** EXCERPTED PASSAGE follows **

Fundamentals that you need to know to create modern applications with LLM's powered by MongoDB

Sebastián Baltazar - July 13, 2024

17 min read

Creating Applications with LLMs Powered by MongoDB

In this post, we will explore the fundamentals of building applications with Large Language Models (LLMs) powered by MongoDB. We will cover key concepts such as vector embeddings, vector search, semantic search, and vector databases. We will also provide practical examples and resources to help you get started with building your own applications. We will cover the following topics:

Understanding Tokens, Vector Embeddings, and their Role in LLMs
Implementing Vector Search with MongoDB
- Creating a Vector Index
- Inserting Vector Embeddings into MongoDB
- Performing Vector Search Queries
Building a Semantic Search Application
Leveraging Vector Databases for Efficient Data Retrieval
What is Hugging Face and How to use their transformer library to powered your applications
What is RAG.

Everything without spend a single cent, using MongoDB Atlas Free Tier and Hugging Face free models.

Understanding Tokens, Vector Embeddings, and their Role in LLMs

Tokens: In the context of LLMs, tokens are the basic units of text that the model processes. They can be words, subwords, or characters. Tokenization is the process of breaking down text into these smaller units, which allows the model to understand and generate language effectively.
Vector Embeddings: Vector embeddings are numerical representations of tokens that capture their semantic meaning. Each token is mapped to a high-dimensional vector space, where similar tokens are closer together.

How a Multidimensional Vector Space looks like?

A multidimensional vector space is a mathematical space where each point is represented by a vector with multiple dimensions. In the context of LLMs, each token is represented as a point in this space, allowing the model to understand relationships between tokens based on their proximity in the vector space. For example, the words "king" and "queen" might be represented as vectors that are close together, while "king" and "apple" would be farther apart. This spatial representation enables the model to capture the nuances of language and perform tasks such as similarity search, clustering, and classification. Multidimensional Vector Space

How an modern web application powered by LLMs looks like?

We know that LLMs are powerful tools but their knowledge is limited to the data they were trained on, but there are a lot of different techniques to enhance their knowledge capabilities, one of the most popular is RAG (Retrieval-Augmented Generation), which combines the generative capabilities of LLMs with external knowledge sources, In the case of our application this external source came from MongoDB. but you can't only perform a query and then pass the result to the LLM, you have to make the LLM undertand that data, and retrieve it quickly.

To understand the language that an LLM understands, we have to think how a computer understands language and not only language, everything: images, videos, audio, etc. The answer is: by using numbers, so we have to convert our data into numbers, and this is where vector embeddings come into play.

Why numbers? Because computers are great at working with numbers, and they can perform mathematical operations on them to find patterns and relationships. So we have to find a way to convert our data in vector embeddings, here is where a embeddings model comes into play, an embeddings model is a type of LLM that is trained to convert data into vector embeddings, so we can use it to convert our data into vector embeddings and then store them in MongoDB. This process is called vectorization.

** End of EXCERPTED PASSAGE **

→ **WORK TASK A**
Please list the key concepts that the introduction of the post on building LLM applications with MongoDB says it will cover.
→ **WORK TASK B**
Answer these questions from the post on building LLM applications with MongoDB, one answer per line:
(i) Which two free resources does the post say it relies on?
(ii) What three forms can tokens take?
(iii) What is the process of converting data into vector embeddings called?
→ **WORK TASK C**
Continue the post on building LLM applications with MongoDB, starting after its final sentence.
The listing that comes next is separate material and has no connection to the post on MongoDB and LLMs.

** DATASET CONTENT follows **

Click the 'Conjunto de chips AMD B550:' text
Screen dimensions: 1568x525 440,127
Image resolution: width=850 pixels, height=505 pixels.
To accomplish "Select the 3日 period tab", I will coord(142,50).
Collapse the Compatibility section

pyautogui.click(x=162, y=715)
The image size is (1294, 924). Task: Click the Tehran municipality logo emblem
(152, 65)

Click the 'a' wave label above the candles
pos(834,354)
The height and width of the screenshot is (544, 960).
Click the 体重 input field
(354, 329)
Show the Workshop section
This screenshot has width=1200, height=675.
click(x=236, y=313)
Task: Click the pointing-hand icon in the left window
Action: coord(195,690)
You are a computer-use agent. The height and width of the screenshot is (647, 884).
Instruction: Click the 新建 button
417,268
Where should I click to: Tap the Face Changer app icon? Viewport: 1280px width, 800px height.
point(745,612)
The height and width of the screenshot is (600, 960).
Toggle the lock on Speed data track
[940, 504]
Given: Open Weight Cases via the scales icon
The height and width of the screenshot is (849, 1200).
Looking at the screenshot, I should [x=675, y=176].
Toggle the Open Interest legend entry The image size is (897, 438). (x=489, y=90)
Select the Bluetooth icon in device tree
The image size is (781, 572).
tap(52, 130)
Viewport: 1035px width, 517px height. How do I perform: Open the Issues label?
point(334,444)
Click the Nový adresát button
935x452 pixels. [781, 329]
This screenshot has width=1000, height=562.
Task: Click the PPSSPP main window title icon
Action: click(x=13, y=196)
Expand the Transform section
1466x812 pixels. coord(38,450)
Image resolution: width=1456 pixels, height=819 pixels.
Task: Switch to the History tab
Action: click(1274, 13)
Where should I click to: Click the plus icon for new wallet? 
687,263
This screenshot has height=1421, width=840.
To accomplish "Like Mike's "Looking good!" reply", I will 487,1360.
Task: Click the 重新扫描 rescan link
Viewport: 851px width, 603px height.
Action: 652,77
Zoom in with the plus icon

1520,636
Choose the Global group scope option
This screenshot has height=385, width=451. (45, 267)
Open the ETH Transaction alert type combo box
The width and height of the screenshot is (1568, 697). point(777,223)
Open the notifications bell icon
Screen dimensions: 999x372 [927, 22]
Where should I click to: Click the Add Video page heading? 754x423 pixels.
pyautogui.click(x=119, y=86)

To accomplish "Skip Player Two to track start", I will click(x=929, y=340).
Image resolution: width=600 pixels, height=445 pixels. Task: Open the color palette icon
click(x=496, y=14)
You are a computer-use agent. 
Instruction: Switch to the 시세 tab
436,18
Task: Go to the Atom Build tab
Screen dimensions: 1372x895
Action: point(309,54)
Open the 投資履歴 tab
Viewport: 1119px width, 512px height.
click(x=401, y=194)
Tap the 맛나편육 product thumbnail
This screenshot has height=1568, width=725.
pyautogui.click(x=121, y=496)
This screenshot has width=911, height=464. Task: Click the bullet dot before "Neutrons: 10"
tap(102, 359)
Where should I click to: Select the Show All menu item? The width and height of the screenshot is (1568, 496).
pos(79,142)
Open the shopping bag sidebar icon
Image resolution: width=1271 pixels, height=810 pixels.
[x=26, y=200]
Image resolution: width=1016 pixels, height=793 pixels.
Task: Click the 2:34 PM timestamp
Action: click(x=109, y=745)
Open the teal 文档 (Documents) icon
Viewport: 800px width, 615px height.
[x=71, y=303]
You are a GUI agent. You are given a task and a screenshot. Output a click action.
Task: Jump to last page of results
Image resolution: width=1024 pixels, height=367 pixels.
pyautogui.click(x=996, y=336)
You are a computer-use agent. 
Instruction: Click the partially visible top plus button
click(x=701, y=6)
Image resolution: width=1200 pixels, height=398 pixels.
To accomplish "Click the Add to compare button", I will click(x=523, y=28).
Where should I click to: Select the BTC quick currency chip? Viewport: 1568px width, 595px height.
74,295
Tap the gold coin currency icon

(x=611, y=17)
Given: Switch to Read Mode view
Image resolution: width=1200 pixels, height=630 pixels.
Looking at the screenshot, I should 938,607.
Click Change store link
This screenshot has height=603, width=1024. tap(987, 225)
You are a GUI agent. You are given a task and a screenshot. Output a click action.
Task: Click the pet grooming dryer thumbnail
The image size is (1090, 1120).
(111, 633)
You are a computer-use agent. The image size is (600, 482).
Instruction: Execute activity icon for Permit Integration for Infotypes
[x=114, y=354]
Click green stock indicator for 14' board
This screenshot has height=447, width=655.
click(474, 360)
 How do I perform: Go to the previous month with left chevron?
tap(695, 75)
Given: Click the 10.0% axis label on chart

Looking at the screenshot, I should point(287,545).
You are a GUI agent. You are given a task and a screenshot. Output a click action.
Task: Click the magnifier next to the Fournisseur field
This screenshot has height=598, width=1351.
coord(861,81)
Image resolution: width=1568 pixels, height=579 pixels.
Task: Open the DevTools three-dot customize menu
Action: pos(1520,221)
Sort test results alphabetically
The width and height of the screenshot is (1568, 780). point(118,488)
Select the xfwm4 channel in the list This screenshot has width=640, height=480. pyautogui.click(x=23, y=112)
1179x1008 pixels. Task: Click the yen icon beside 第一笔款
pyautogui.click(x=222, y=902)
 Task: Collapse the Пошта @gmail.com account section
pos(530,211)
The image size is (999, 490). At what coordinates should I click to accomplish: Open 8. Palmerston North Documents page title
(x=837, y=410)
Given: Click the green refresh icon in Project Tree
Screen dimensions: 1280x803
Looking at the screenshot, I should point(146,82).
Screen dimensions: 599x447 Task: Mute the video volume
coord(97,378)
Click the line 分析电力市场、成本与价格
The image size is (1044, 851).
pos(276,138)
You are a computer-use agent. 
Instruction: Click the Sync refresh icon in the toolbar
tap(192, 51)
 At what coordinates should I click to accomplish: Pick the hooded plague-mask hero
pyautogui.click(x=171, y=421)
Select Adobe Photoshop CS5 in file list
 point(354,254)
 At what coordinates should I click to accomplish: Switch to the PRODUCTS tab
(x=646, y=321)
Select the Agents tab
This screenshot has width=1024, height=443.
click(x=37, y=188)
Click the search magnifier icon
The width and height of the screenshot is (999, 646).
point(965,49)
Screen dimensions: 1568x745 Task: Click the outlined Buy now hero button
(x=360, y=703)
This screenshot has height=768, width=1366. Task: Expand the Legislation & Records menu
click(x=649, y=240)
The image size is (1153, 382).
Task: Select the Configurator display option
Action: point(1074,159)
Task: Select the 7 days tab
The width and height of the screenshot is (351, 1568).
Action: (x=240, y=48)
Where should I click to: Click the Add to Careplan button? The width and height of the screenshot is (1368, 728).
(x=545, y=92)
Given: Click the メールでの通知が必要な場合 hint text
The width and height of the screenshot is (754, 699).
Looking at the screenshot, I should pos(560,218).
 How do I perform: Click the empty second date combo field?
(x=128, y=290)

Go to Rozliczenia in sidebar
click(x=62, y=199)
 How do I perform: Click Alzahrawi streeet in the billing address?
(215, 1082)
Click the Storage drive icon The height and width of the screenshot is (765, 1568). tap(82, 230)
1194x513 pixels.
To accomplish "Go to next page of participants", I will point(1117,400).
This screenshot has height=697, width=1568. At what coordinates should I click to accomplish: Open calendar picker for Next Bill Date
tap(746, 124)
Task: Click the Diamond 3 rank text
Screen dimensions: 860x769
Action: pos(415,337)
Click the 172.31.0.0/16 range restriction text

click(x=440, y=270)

** End of DATASET CONTENT **

→ **TASK OUTPUT A**
vector embeddings, vector search, semantic search, vector databases

→ **TASK OUTPUT B**
(i) MongoDB Atlas Free Tier and Hugging Face free models
(ii) Words, subwords, or characters
(iii) Vectorization

→ **TASK OUTPUT C**
But now we have to find a place where to store our vector embeddings, and this is where MongoDB comes into play with Vector Search, which allows us to store and search for vector embeddings in MongoDB. the process of store the embeddings in our Database is called Vector Indexing, and it allows us to perform semantic search queries on our data. In our process we can also call this process as Data Ingestion.

This last process is really important because we can now perform a semantic search query on our data, which means that we can find the most relevant data based on the meaning of the words, not just the exact match. This is really powerful because it allows us to find the most relevant data even if the words are not exactly the same, and then providing this information to the LLM. In this last step we can perform the Data Ingestion, with a process called chunking which allows us to break down our data into smaller pieces, to also prevent the LLM from being overwhelmed with too much information and overwhelmed its context window. ¡If you understand this process you have undertand RAG! But to do it simple lets see an example:

RAG

In the example above:

The 1 , 2 and 3 integrates the Ingest Data process.
- In the middle of 1 and 2 we have the chunking process.
- The number 3 is the place where we will store our vector, our vector database in our case MongoDb and its vector search capabilities.
In the rest of the diagram we have RAG, and were are going to break it down:
- The process start with the user asking question to our application. that we pass through the LLM, which is the 4. to create a semantic query.
- The 5 is the process of searching for the most relevant data in our vector database. Thank to MongoDB vector search capabilities we can perform this process really fast but also with the most relevant information.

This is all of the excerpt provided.